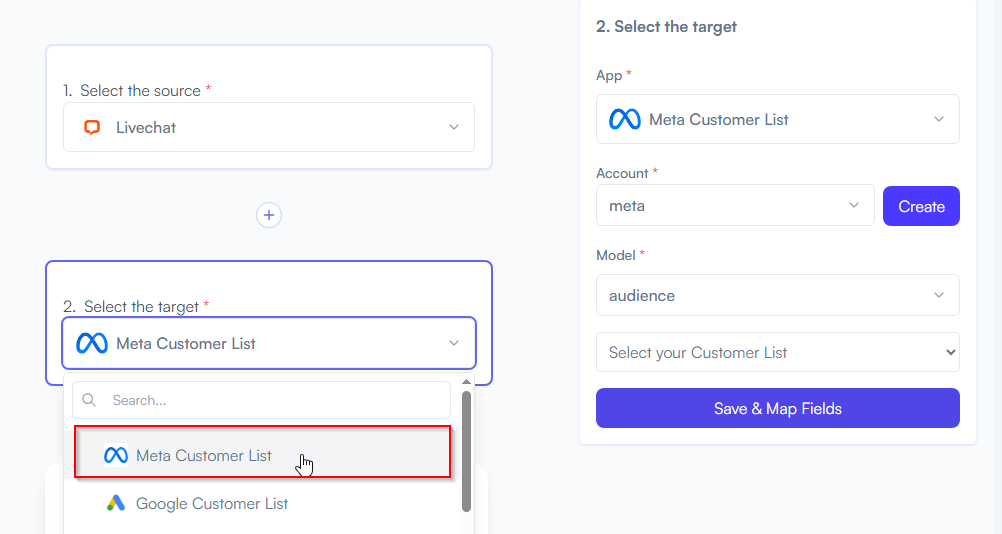This screenshot has width=1002, height=534.
Task: Open the App Meta Customer List dropdown
Action: pos(778,119)
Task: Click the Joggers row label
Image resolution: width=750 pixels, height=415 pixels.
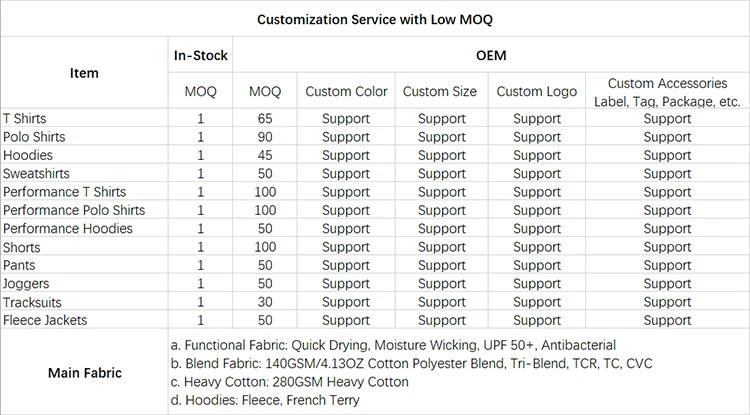Action: (x=27, y=284)
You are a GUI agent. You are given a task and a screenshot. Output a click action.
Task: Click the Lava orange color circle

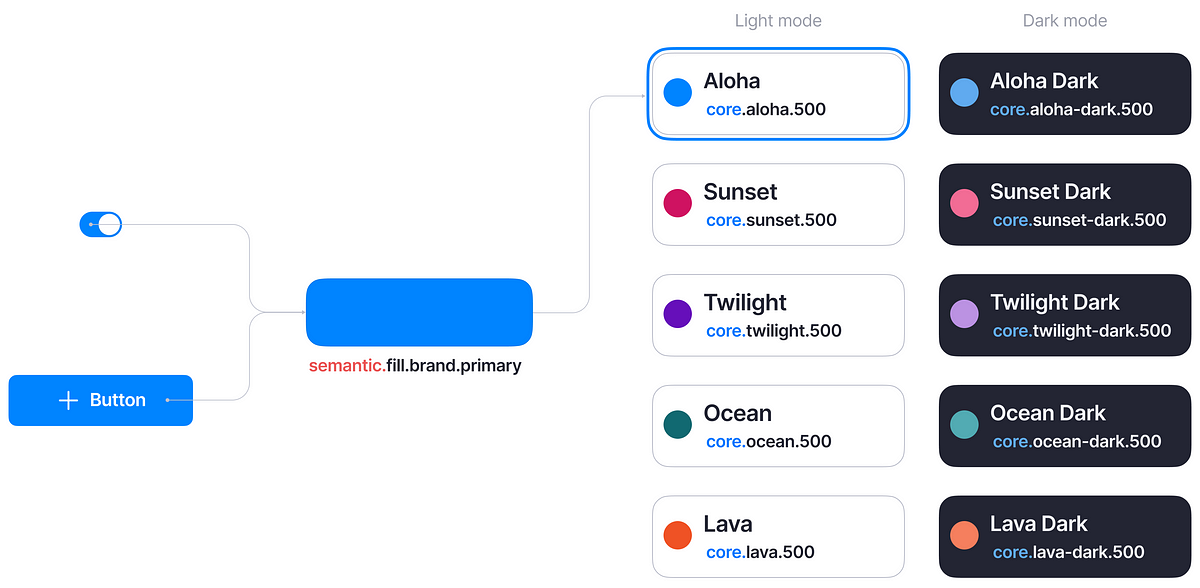point(678,535)
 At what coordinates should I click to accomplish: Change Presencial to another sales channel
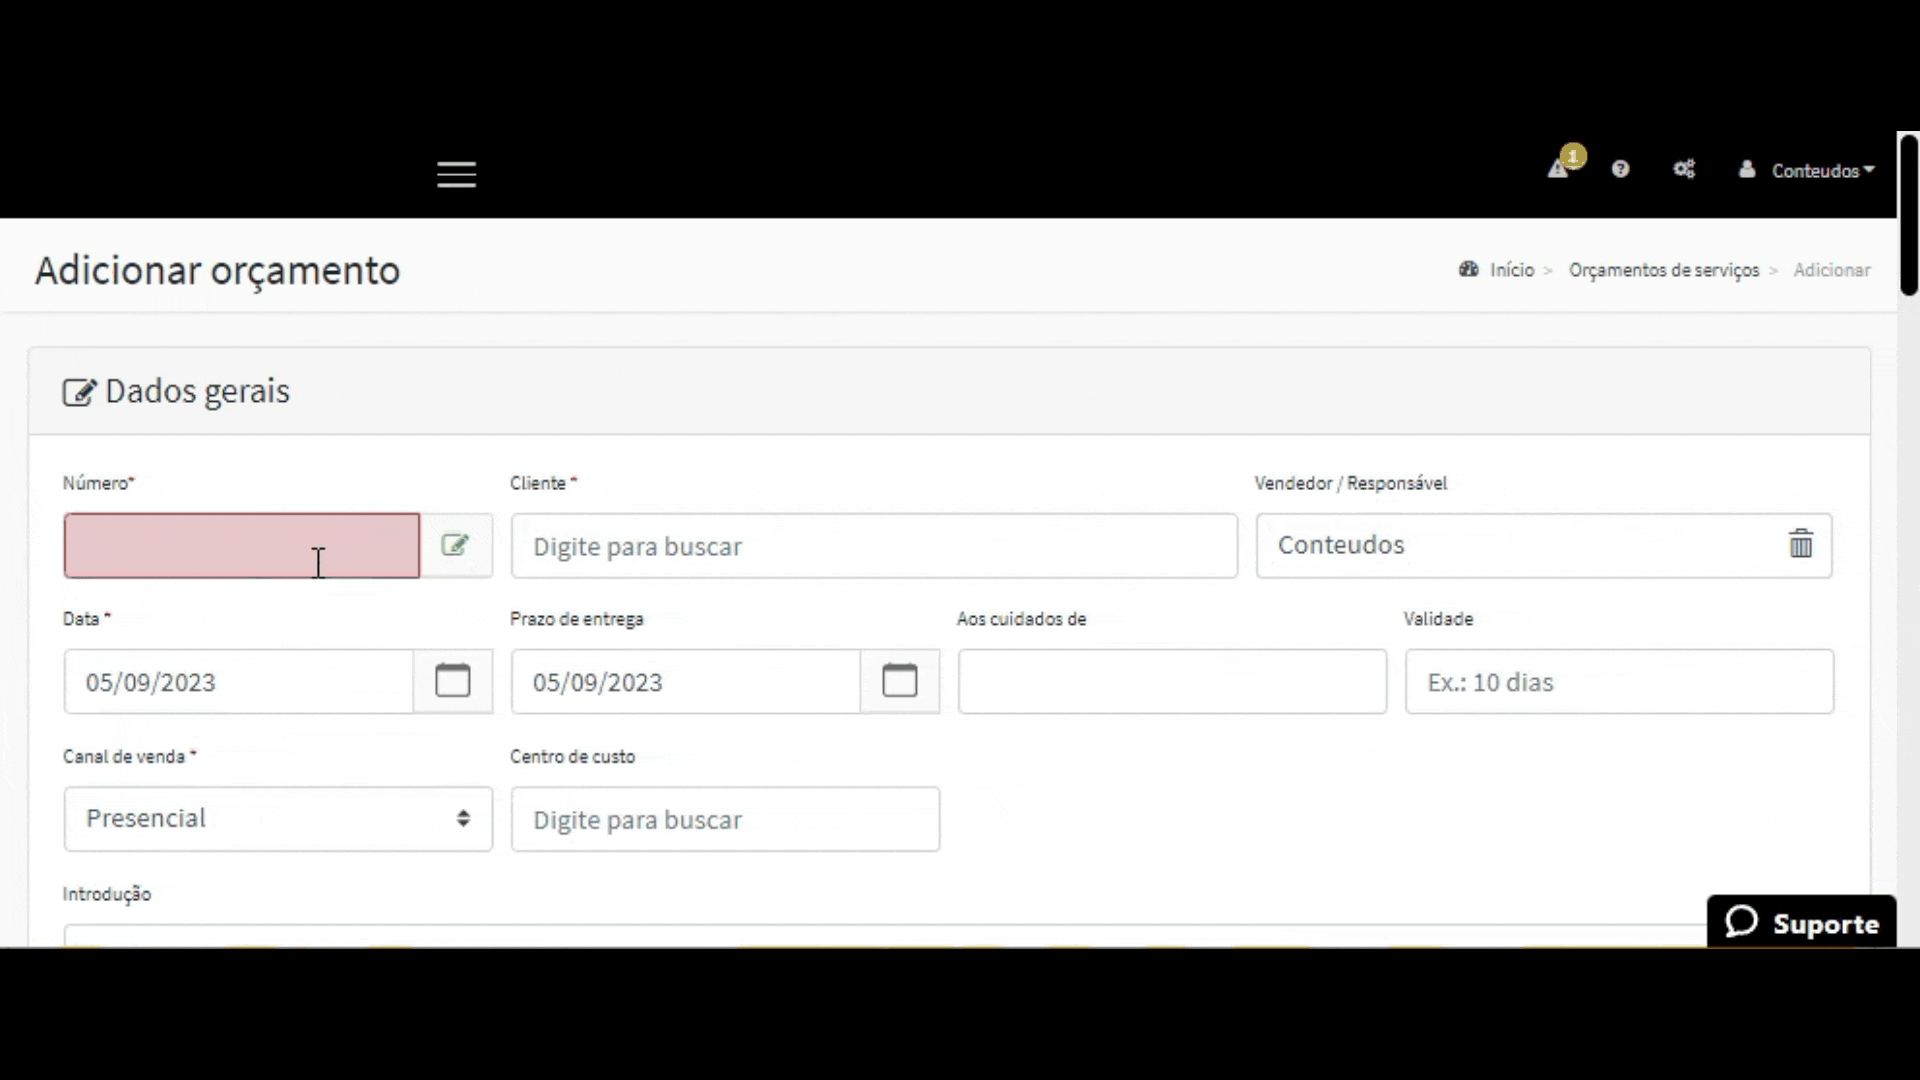coord(277,818)
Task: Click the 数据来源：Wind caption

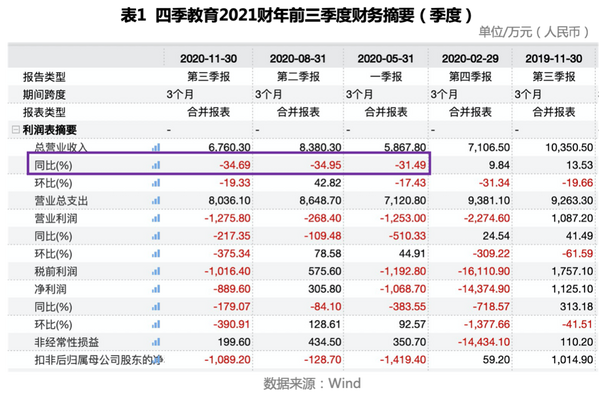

+++

AIM OF THE TASK: Please carry over everything from the row containing "At what coordinates" down to the end of the rows, requests included, adding 27 to every number in the coordinates, and leave the pictures out of the answer.

OUTPUT FOR THIS EXERCISE:
 At what coordinates should I click to accomplish: Change Presencial to another sales channel
coord(304,845)
Task: Click the 数据来源：Wind caption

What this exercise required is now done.